In many cases, the general morphologic characteristics of the EACC were similar to the onset response recorded for the same subject. For example, subjects with onset responses that included a clear P2 peak tended to have prominent P2 peaks in their EACC (e.g. M66 and M54L). Conversely, subjects with onset responses that did not have clearly identifiable P2 peaks, tended to have EACC waveforms with similar characteristics (e.g. R47R and R13). For most subjects, the P1 peak in the EACC was difficult to identify.
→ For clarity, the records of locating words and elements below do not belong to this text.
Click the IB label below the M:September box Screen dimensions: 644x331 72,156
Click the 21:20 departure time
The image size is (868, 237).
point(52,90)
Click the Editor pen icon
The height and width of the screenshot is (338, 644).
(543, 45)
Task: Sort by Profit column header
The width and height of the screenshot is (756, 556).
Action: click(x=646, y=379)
Like the onset response, the most robust component of the EACC was N1. This potential is indicated by the small filled circle in Figure 3. When measured relative to the time the stimulating electrode was changed, EACC N1 latencies varied across subjects from 92 to 119 ms with a mean of 109 ms. P2 latencies ranged from 173 to 266 ms with a mean of 204.1 ms. N1-P2 amplitudes as measured in the individual EACC recordings ranged from 1.59 to 6.37 µV with a mean of 3.47 µV.
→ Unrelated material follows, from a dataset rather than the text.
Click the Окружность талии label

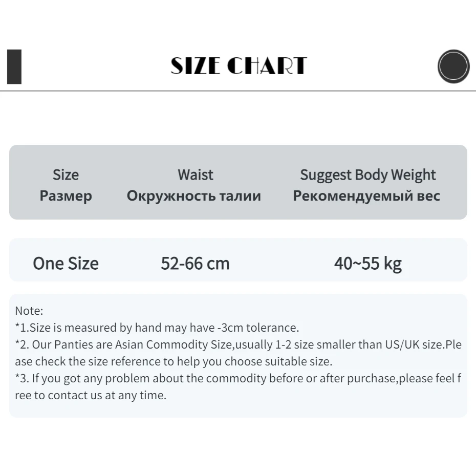coord(193,196)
Two-tailed, paired t-tests were used to evaluate the differences in N1-P2 amplitude and latency between the onset potentials and the EACC. The EACC was significantly smaller in terms of peak-to-peak amplitude than the onset response (p <0.0002, df = 9), however, the latency differences observed between the onset and EACC responses were not significant at a p = 0.05 level.
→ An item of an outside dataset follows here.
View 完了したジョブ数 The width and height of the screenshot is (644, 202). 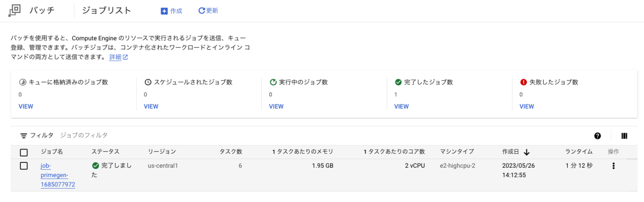(x=401, y=106)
Figure 4 shows the effect that varying the separation between the two stimulating electrodes had on EACC amplitudes. The waveforms in the left panel of Figure 4 were recorded from a single, postlingually deafened adult cochlear implant recipient (M66) using a 600 ms burst of biphasic current pulses (1000 pps, 25 µs/phase). Stimulation began on electrode 10. The waveform shown at the top of the figure is a control condition and did not contain a change either in the stimulating electrode or in any of the other stimulation parameters for the entire 600 ms recording interval. The other waveforms shown in Figure 4 were obtained using a stimulus that included a change in the site of stimulation from electrode 10 to electrodes 11, 12 and 15 respectively 300 ms after the onset of stimulation. All four waveforms show an onset response. In conditions that included a stimulus change, electrically evoked auditory change potentials are also recorded. These responses have morphologic characteristics that are similar to the onset response and the negative peak of the change complex is observed approximately 100 ms after the change was introduced. The amplitude of the change potential is smallest and the latency slightly prolonged when the distance between the two stimulating electrodes was small (e.g. when the stimulating electrode changed from electrode10 to electrode 11). The amplitude increased as the distance between the two stimulating electrodes was increased. The panel on the right in Figure 4 graphically illustrates this effect. This subject could clearly detect the change in stimulating electrode even when that change was only between two adjacent electrodes (i.e. electrode 10 to electrode 11) and perceived this change as a change in pitch.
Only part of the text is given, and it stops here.